Supplied information
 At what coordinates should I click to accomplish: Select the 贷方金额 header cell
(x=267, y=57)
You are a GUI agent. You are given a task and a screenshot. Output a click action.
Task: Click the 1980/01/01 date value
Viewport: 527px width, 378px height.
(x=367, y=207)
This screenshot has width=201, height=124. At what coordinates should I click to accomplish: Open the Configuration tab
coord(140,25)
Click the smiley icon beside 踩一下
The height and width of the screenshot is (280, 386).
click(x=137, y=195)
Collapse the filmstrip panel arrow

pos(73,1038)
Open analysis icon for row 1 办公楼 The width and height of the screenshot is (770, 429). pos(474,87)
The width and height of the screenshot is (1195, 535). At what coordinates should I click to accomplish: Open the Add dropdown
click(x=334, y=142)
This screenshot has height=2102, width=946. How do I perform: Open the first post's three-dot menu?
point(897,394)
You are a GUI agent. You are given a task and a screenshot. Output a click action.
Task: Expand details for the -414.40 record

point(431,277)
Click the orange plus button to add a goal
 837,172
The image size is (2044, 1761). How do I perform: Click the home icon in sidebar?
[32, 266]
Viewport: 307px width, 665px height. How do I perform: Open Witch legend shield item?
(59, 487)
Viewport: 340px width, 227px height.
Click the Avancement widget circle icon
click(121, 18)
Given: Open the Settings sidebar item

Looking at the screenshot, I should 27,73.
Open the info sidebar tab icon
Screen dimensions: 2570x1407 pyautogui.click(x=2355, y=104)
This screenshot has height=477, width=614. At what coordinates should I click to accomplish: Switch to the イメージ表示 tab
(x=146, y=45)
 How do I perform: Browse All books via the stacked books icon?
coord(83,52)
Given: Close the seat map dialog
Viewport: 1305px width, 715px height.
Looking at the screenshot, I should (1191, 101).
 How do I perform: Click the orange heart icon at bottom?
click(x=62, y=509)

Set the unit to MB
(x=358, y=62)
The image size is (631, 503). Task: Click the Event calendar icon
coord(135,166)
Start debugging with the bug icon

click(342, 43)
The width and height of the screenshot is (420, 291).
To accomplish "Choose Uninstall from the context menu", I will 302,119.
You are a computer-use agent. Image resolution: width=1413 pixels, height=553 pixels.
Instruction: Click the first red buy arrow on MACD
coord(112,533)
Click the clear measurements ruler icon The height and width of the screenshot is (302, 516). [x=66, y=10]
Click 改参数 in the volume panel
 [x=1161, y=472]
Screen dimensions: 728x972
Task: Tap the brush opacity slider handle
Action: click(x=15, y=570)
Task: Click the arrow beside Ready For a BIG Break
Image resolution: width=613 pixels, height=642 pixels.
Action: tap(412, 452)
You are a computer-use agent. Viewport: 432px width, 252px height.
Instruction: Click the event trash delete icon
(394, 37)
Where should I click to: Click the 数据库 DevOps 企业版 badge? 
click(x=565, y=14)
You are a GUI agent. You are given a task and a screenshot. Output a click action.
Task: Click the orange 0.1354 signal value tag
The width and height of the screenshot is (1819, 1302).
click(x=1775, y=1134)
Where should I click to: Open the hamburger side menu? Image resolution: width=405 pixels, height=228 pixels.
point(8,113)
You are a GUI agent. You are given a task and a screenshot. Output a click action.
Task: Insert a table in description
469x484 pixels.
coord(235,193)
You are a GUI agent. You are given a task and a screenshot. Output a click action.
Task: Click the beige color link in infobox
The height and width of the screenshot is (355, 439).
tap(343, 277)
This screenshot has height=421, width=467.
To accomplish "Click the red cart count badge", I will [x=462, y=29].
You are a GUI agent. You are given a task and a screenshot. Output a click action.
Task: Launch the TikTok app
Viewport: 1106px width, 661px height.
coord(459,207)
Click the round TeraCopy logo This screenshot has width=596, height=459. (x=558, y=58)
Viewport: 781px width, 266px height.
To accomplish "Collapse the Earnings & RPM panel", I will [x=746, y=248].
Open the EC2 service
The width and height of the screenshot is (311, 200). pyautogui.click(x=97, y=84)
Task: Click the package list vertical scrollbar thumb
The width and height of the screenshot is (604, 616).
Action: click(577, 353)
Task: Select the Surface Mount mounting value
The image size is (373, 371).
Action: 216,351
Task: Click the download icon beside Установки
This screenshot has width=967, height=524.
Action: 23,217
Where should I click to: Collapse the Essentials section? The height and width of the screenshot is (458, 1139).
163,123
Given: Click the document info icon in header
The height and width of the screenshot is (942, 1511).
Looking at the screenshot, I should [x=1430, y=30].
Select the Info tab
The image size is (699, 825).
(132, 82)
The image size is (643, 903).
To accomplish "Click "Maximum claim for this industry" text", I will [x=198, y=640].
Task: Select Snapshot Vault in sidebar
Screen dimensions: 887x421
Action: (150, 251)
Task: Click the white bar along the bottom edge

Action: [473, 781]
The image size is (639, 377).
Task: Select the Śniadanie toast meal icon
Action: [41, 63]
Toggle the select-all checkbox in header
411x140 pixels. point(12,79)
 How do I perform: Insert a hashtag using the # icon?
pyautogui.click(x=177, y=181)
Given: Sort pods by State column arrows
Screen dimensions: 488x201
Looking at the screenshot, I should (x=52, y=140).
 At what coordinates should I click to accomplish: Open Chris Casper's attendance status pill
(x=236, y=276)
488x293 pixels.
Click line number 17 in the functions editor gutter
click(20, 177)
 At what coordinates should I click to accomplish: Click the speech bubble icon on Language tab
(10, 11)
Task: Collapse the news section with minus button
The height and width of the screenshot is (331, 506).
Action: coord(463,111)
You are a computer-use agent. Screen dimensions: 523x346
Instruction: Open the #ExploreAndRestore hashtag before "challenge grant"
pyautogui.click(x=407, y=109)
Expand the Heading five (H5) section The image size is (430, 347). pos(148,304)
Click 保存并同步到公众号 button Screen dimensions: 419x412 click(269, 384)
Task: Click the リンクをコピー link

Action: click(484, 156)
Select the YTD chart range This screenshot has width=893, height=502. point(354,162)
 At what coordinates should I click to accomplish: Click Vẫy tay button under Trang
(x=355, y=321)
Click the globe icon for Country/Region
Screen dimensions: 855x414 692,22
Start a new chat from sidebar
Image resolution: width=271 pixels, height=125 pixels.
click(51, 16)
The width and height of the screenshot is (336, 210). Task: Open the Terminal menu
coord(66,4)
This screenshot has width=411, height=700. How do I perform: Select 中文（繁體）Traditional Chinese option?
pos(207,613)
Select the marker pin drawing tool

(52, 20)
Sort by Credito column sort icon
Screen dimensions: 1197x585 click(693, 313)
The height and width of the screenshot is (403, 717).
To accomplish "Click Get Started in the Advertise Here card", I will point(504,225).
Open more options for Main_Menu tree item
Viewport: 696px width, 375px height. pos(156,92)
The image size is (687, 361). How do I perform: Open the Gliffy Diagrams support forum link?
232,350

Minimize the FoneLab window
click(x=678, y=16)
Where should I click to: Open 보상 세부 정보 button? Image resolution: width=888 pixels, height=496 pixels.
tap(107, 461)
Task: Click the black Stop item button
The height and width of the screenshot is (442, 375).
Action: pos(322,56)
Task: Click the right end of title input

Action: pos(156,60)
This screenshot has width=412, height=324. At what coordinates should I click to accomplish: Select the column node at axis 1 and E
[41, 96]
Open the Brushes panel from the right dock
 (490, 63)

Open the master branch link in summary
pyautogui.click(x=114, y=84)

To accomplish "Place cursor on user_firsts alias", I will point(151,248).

Goal
Rewrite the listing above as a numbered list with one line per item, and omit the blank lines.

Task output
1.  At what coordinates should I click to accomplish: Select the 贷方金额 header cell
2. (x=267, y=57)
3. You are a GUI agent. You are given a task and a screenshot. Output a click action.
4. Task: Click the 1980/01/01 date value
5. Viewport: 527px width, 378px height.
6. (x=367, y=207)
7. This screenshot has width=201, height=124. At what coordinates should I click to accomplish: Open the Configuration tab
8. coord(140,25)
9. Click the smiley icon beside 踩一下
10. The height and width of the screenshot is (280, 386).
11. click(x=137, y=195)
12. Collapse the filmstrip panel arrow
13. pos(73,1038)
14. Open analysis icon for row 1 办公楼 The width and height of the screenshot is (770, 429). pos(474,87)
15. The width and height of the screenshot is (1195, 535). At what coordinates should I click to accomplish: Open the Add dropdown
16. click(x=334, y=142)
17. This screenshot has height=2102, width=946. How do I perform: Open the first post's three-dot menu?
18. point(897,394)
19. You are a GUI agent. You are given a task and a screenshot. Output a click action.
20. Task: Expand details for the -414.40 record
21. point(431,277)
22. Click the orange plus button to add a goal
23.  837,172
24. The image size is (2044, 1761). How do I perform: Click the home icon in sidebar?
25. [32, 266]
26. Viewport: 307px width, 665px height. How do I perform: Open Witch legend shield item?
27. (59, 487)
28. Viewport: 340px width, 227px height.
29. Click the Avancement widget circle icon
30. click(121, 18)
31. Given: Open the Settings sidebar item
32. Looking at the screenshot, I should 27,73.
33. Open the info sidebar tab icon
34. Screen dimensions: 2570x1407 pyautogui.click(x=2355, y=104)
35. This screenshot has height=477, width=614. At what coordinates should I click to accomplish: Switch to the イメージ表示 tab
36. (x=146, y=45)
37.  How do I perform: Browse All books via the stacked books icon?
38. coord(83,52)
39. Given: Close the seat map dialog
40. Viewport: 1305px width, 715px height.
41. Looking at the screenshot, I should (1191, 101).
42.  How do I perform: Click the orange heart icon at bottom?
43. click(x=62, y=509)
44. Set the unit to MB
45. (x=358, y=62)
46. The image size is (631, 503). Task: Click the Event calendar icon
47. coord(135,166)
48. Start debugging with the bug icon
49. click(342, 43)
50. The width and height of the screenshot is (420, 291).
51. To accomplish "Choose Uninstall from the context menu", I will 302,119.
52. You are a computer-use agent. Image resolution: width=1413 pixels, height=553 pixels.
53. Instruction: Click the first red buy arrow on MACD
54. coord(112,533)
55. Click the clear measurements ruler icon The height and width of the screenshot is (302, 516). [x=66, y=10]
56. Click 改参数 in the volume panel
57.  [x=1161, y=472]
58. Screen dimensions: 728x972
59. Task: Tap the brush opacity slider handle
60. Action: click(x=15, y=570)
61. Task: Click the arrow beside Ready For a BIG Break
62. Image resolution: width=613 pixels, height=642 pixels.
63. Action: tap(412, 452)
64. You are a computer-use agent. Viewport: 432px width, 252px height.
65. Instruction: Click the event trash delete icon
66. (394, 37)
67. Where should I click to: Click the 数据库 DevOps 企业版 badge? 
68. click(x=565, y=14)
69. You are a GUI agent. You are given a task and a screenshot. Output a click action.
70. Task: Click the orange 0.1354 signal value tag
71. The width and height of the screenshot is (1819, 1302).
72. click(x=1775, y=1134)
73. Where should I click to: Open the hamburger side menu? Image resolution: width=405 pixels, height=228 pixels.
74. point(8,113)
75. You are a GUI agent. You are given a task and a screenshot. Output a click action.
76. Task: Insert a table in description
77. 469x484 pixels.
78. coord(235,193)
79. You are a GUI agent. You are given a task and a screenshot. Output a click action.
80. Task: Click the beige color link in infobox
81. The height and width of the screenshot is (355, 439).
82. tap(343, 277)
83. This screenshot has height=421, width=467.
84. To accomplish "Click the red cart count badge", I will [x=462, y=29].
85. You are a GUI agent. You are given a task and a screenshot. Output a click action.
86. Task: Launch the TikTok app
87. Viewport: 1106px width, 661px height.
88. coord(459,207)
89. Click the round TeraCopy logo This screenshot has width=596, height=459. (x=558, y=58)
90. Viewport: 781px width, 266px height.
91. To accomplish "Collapse the Earnings & RPM panel", I will [x=746, y=248].
92. Open the EC2 service
93. The width and height of the screenshot is (311, 200). pyautogui.click(x=97, y=84)
94. Task: Click the package list vertical scrollbar thumb
95. The width and height of the screenshot is (604, 616).
96. Action: click(577, 353)
97. Task: Select the Surface Mount mounting value
98. The image size is (373, 371).
99. Action: 216,351
100. Task: Click the download icon beside Установки
101. This screenshot has width=967, height=524.
102. Action: 23,217
103. Where should I click to: Collapse the Essentials section? The height and width of the screenshot is (458, 1139).
104. 163,123
105. Given: Click the document info icon in header
106. The height and width of the screenshot is (942, 1511).
107. Looking at the screenshot, I should [x=1430, y=30].
108. Select the Info tab
109. The image size is (699, 825).
110. (132, 82)
111. The image size is (643, 903).
112. To accomplish "Click "Maximum claim for this industry" text", I will [x=198, y=640].
113. Task: Select Snapshot Vault in sidebar
114. Screen dimensions: 887x421
115. Action: (150, 251)
116. Task: Click the white bar along the bottom edge
117. Action: [473, 781]
118. The image size is (639, 377).
119. Task: Select the Śniadanie toast meal icon
120. Action: [41, 63]
121. Toggle the select-all checkbox in header
122. 411x140 pixels. point(12,79)
123.  How do I perform: Insert a hashtag using the # icon?
124. pyautogui.click(x=177, y=181)
125. Given: Sort pods by State column arrows
126. Screen dimensions: 488x201
127. Looking at the screenshot, I should (x=52, y=140).
128.  At what coordinates should I click to accomplish: Open Chris Casper's attendance status pill
129. (x=236, y=276)
130. 488x293 pixels.
131. Click line number 17 in the functions editor gutter
132. click(20, 177)
133.  At what coordinates should I click to accomplish: Click the speech bubble icon on Language tab
134. (10, 11)
135. Task: Collapse the news section with minus button
136. The height and width of the screenshot is (331, 506).
137. Action: coord(463,111)
138. You are a computer-use agent. Screen dimensions: 523x346
139. Instruction: Open the #ExploreAndRestore hashtag before "challenge grant"
140. pyautogui.click(x=407, y=109)
141. Expand the Heading five (H5) section The image size is (430, 347). pos(148,304)
142. Click 保存并同步到公众号 button Screen dimensions: 419x412 click(269, 384)
143. Task: Click the リンクをコピー link
144. Action: click(484, 156)
145. Select the YTD chart range This screenshot has width=893, height=502. point(354,162)
146.  At what coordinates should I click to accomplish: Click Vẫy tay button under Trang
147. (x=355, y=321)
148. Click the globe icon for Country/Region
149. Screen dimensions: 855x414 692,22
150. Start a new chat from sidebar
151. Image resolution: width=271 pixels, height=125 pixels.
152. click(51, 16)
153. The width and height of the screenshot is (336, 210). Task: Open the Terminal menu
154. coord(66,4)
155. This screenshot has width=411, height=700. How do I perform: Select 中文（繁體）Traditional Chinese option?
156. pos(207,613)
157. Select the marker pin drawing tool
158. (52, 20)
159. Sort by Credito column sort icon
160. Screen dimensions: 1197x585 click(693, 313)
161. The height and width of the screenshot is (403, 717).
162. To accomplish "Click Get Started in the Advertise Here card", I will point(504,225).
163. Open more options for Main_Menu tree item
164. Viewport: 696px width, 375px height. pos(156,92)
165. The image size is (687, 361). How do I perform: Open the Gliffy Diagrams support forum link?
166. 232,350
167. Minimize the FoneLab window
168. click(x=678, y=16)
169. Where should I click to: Open 보상 세부 정보 button? Image resolution: width=888 pixels, height=496 pixels.
170. tap(107, 461)
171. Task: Click the black Stop item button
172. The height and width of the screenshot is (442, 375).
173. Action: pos(322,56)
174. Task: Click the right end of title input
175. Action: pos(156,60)
176. This screenshot has width=412, height=324. At what coordinates should I click to accomplish: Select the column node at axis 1 and E
177. [41, 96]
178. Open the Brushes panel from the right dock
179.  (490, 63)
180. Open the master branch link in summary
181. pyautogui.click(x=114, y=84)
182. To accomplish "Place cursor on user_firsts alias", I will point(151,248).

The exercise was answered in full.